Spitzoid melanoma in a child with Li-Fraumeni syndrome

Ramya Kollipara, Linda D. Cooley, Kimberly A. Horii, Maxine L. Hetherington, Philip E. Leboit, Vivekanand Singh, David L. Zwick

Research output: Contribution to journalArticle

8 Scopus citations

Abstract

Spitzoid melanoma of childhood is a rare malignancy. The histological features are at the upper end of a range encompassing Spitz nevus and atypical Spitz tumor, the unifying features including large oval, fusiform or polygonal melanocytes with abundant homogeneous-appearing cytoplasma and large vesicular nuclei. The presence of a "bottom-heavy" pattern, strikingly enlarged nuclei and nucleoli in both the upper and lower portions of the lesion, and deep mitotic figures are among the findings that distinguish most of the Spitzoid melanomas from Spitz nevi and atypical Spitz tumors. There are no syndromic associations reported for this malignancy.
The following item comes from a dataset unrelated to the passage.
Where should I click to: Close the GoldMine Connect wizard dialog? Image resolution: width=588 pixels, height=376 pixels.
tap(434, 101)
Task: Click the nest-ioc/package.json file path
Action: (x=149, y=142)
We report the occurrence of choroid plexus carcinoma, Spitzoid melanoma, and myelodysplasia in a child who was found to carry a germline mutation for TP53. While choroid plexus carcinoma and myelodys-plasia have relatively frequently been described, melanomas have been very rarely described in Li-Fraumeni syndrome. The association of Spitzoid melanoma with Li-Fraumeni syndrome, especially in a pediatric patient, has not been reported before.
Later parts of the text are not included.